The new limits, sources said, would vary between 30% and 45%, depending on a company's ownership of cable-programming networks. Companies with large programming stakes would face more-restrictive limits than those with little involvement in the network side of the business.
The FCC may not revoke a spectrum holders' licenses solely for failure to pay debts to the government, the Supreme Court has ruled.
The decision sets the stage for resolving a seven-year dispute between the FCC and NextWave Telecom. In 1996, NextWave had the winning, $4.7 billion bid for wireless licenses in dozens of the country's largest markets but declared bankruptcy after paying the government just $500 million. In a bid to resell the licenses, the FCC re-auctioned them in 2001 for $16 billion to Verizon and other major telecoms, but a lower court ruling invalidated the sale. Although the specifics of the NextWave case limit the ruling's applicability, it puts to rest the FCC's assertion that the interests of regulators can trump bankruptcy law.
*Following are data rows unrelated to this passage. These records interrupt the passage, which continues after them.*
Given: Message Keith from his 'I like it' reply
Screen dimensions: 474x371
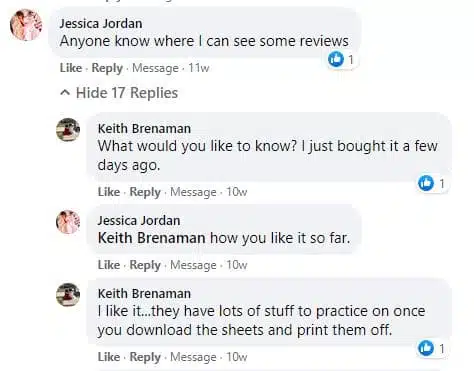Looking at the screenshot, I should click(193, 357).
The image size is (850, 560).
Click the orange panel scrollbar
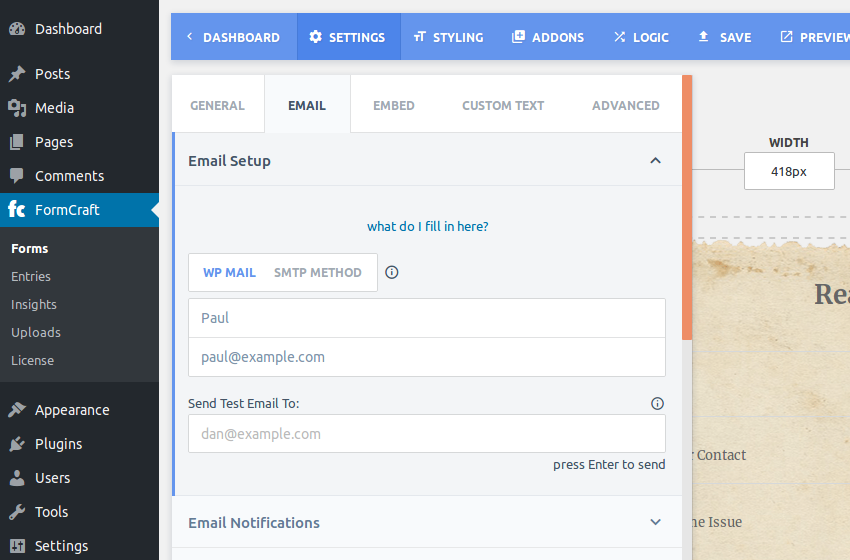(687, 207)
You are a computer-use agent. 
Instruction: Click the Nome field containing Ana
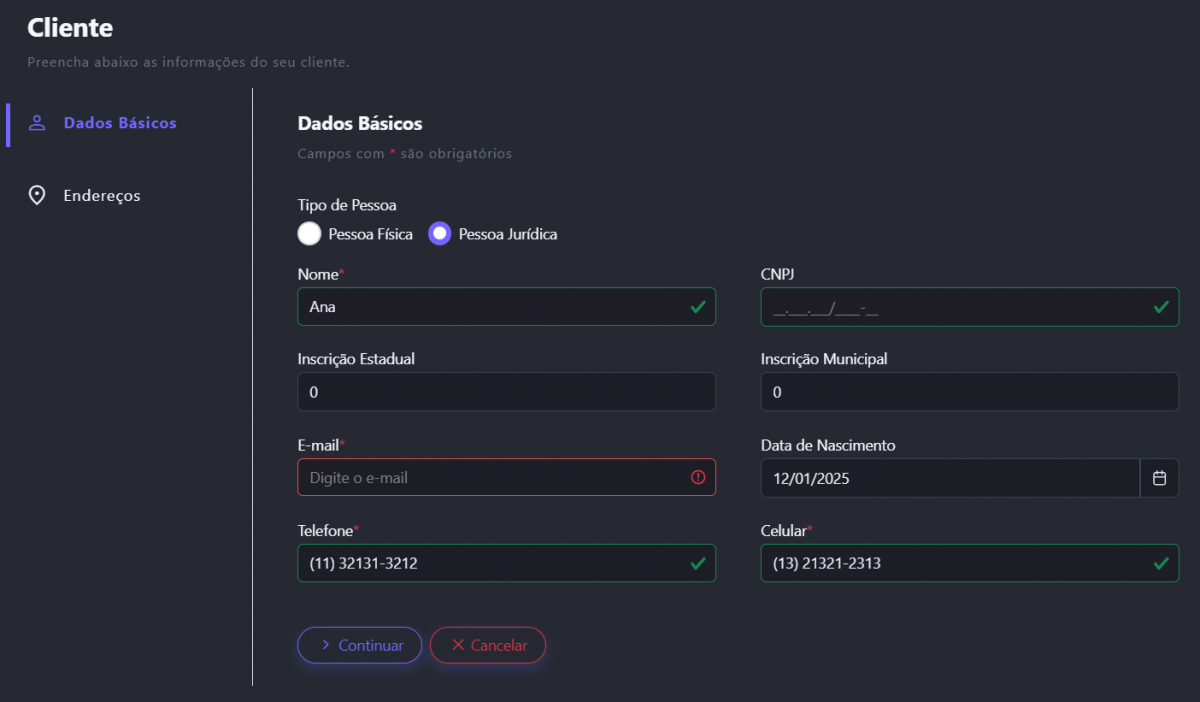coord(490,307)
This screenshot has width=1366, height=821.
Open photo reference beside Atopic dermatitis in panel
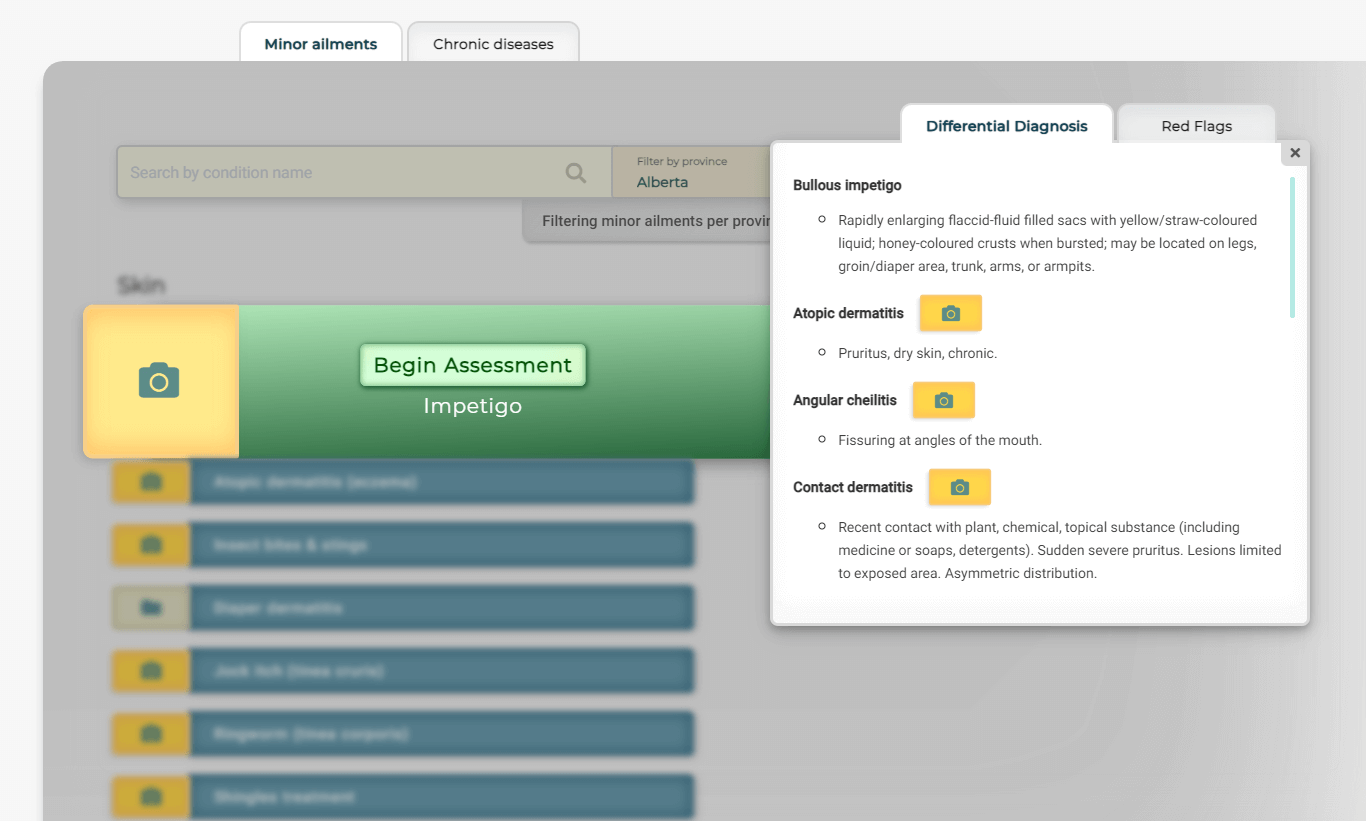(x=950, y=312)
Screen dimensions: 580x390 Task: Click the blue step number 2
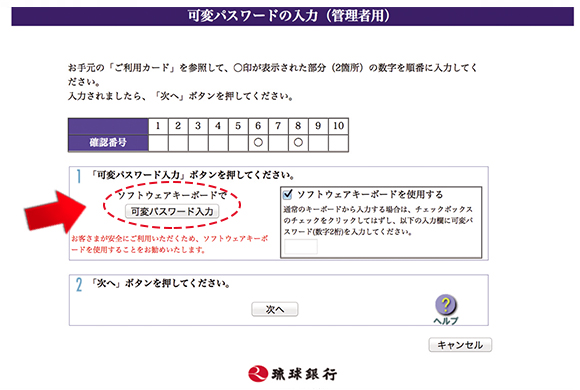[x=79, y=285]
Leaders of the Senate Antitrust Subcommittee on Tuesday, Jan. 28, urged FCC Chairman Michael Powell not to take media-ownership deregulation too far. The FCC is currently reviewing its rules.
"Throughout our tenures ... we have expressed concern with the possible impact of media consolidation on how Americans receive their news, information and entertainment," wrote Sens. Mike DeWine (R-Ohio) and Herb Kohl (D-Wis.) in a letter to Powell. The senators are, respectively, the subcommittee's chairman and ranking Democrat. The lawmakers urged Chairman Powell to weigh potential economic efficiencies against the loss of differing views on news and public affairs.
Los Angeles does not have the right to impose program-access requirements on Comcast, the National Cable & Telecommunications Association told Mayor James Hahn last week. Comcast wants the city to transfer to it the cable license of AT&T Broadband, which Comcast bought last year.
City Attorney Rockard Delgadillo said the city has the right to impose such conditions. NCTA disagrees, saying the determination of program-access requirements is strictly in the hands of the federal government, with the FCC as monitor, wrote Dan Brenner (above), senior VP of legal affairs for NCTA.